Start of Supplied material

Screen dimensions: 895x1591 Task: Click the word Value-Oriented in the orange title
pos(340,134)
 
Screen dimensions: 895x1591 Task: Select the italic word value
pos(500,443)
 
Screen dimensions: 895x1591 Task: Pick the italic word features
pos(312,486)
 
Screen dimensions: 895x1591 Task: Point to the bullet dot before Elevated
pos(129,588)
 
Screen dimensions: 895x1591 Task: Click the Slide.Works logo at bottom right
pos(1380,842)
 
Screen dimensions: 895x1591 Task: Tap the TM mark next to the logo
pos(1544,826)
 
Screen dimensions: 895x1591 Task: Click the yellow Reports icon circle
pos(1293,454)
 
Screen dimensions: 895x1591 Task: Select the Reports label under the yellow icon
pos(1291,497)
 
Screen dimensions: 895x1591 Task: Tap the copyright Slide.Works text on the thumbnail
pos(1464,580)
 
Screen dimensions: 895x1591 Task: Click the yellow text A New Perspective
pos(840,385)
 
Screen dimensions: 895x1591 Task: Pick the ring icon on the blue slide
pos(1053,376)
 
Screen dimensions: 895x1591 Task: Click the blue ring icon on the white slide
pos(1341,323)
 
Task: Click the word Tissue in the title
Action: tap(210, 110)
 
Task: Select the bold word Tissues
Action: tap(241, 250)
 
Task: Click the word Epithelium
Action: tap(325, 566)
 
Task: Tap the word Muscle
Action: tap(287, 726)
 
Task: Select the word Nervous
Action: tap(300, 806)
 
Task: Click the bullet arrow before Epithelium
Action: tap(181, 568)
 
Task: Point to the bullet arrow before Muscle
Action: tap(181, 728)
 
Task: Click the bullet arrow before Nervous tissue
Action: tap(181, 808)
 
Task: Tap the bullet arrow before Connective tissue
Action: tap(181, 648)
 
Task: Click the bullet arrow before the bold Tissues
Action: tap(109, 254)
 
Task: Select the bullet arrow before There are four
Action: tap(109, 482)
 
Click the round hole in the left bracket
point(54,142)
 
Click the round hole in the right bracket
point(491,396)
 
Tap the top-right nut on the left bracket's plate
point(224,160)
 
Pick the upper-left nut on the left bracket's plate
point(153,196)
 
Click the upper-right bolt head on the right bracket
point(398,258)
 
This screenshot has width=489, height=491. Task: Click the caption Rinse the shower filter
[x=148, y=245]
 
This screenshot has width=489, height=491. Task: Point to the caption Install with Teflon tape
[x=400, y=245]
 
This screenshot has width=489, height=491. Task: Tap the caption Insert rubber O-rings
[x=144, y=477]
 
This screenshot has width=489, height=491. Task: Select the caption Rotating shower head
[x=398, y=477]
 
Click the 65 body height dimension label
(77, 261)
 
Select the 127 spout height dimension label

End of Supplied material

Rewrite every line of the items above as a numbered list, leaving out the blank lines.

1. Screen dimensions: 895x1591 Task: Click the word Value-Oriented in the orange title
2. pos(340,134)
3. Screen dimensions: 895x1591 Task: Select the italic word value
4. pos(500,443)
5. Screen dimensions: 895x1591 Task: Pick the italic word features
6. pos(312,486)
7. Screen dimensions: 895x1591 Task: Point to the bullet dot before Elevated
8. pos(129,588)
9. Screen dimensions: 895x1591 Task: Click the Slide.Works logo at bottom right
10. pos(1380,842)
11. Screen dimensions: 895x1591 Task: Tap the TM mark next to the logo
12. pos(1544,826)
13. Screen dimensions: 895x1591 Task: Click the yellow Reports icon circle
14. pos(1293,454)
15. Screen dimensions: 895x1591 Task: Select the Reports label under the yellow icon
16. pos(1291,497)
17. Screen dimensions: 895x1591 Task: Tap the copyright Slide.Works text on the thumbnail
18. pos(1464,580)
19. Screen dimensions: 895x1591 Task: Click the yellow text A New Perspective
20. pos(840,385)
21. Screen dimensions: 895x1591 Task: Pick the ring icon on the blue slide
22. pos(1053,376)
23. Screen dimensions: 895x1591 Task: Click the blue ring icon on the white slide
24. pos(1341,323)
25. Task: Click the word Tissue in the title
26. Action: tap(210, 110)
27. Task: Select the bold word Tissues
28. Action: tap(241, 250)
29. Task: Click the word Epithelium
30. Action: tap(325, 566)
31. Task: Tap the word Muscle
32. Action: tap(287, 726)
33. Task: Select the word Nervous
34. Action: tap(300, 806)
35. Task: Click the bullet arrow before Epithelium
36. Action: tap(181, 568)
37. Task: Point to the bullet arrow before Muscle
38. Action: tap(181, 728)
39. Task: Click the bullet arrow before Nervous tissue
40. Action: tap(181, 808)
41. Task: Tap the bullet arrow before Connective tissue
42. Action: tap(181, 648)
43. Task: Click the bullet arrow before the bold Tissues
44. Action: tap(109, 254)
45. Task: Select the bullet arrow before There are four
46. Action: tap(109, 482)
47. Click the round hole in the left bracket
48. point(54,142)
49. Click the round hole in the right bracket
50. point(491,396)
51. Tap the top-right nut on the left bracket's plate
52. point(224,160)
53. Pick the upper-left nut on the left bracket's plate
54. point(153,196)
55. Click the upper-right bolt head on the right bracket
56. point(398,258)
57. This screenshot has width=489, height=491. Task: Click the caption Rinse the shower filter
58. [x=148, y=245]
59. This screenshot has width=489, height=491. Task: Point to the caption Install with Teflon tape
60. [x=400, y=245]
61. This screenshot has width=489, height=491. Task: Tap the caption Insert rubber O-rings
62. [x=144, y=477]
63. This screenshot has width=489, height=491. Task: Select the caption Rotating shower head
64. [x=398, y=477]
65. Click the 65 body height dimension label
66. (77, 261)
67. Select the 127 spout height dimension label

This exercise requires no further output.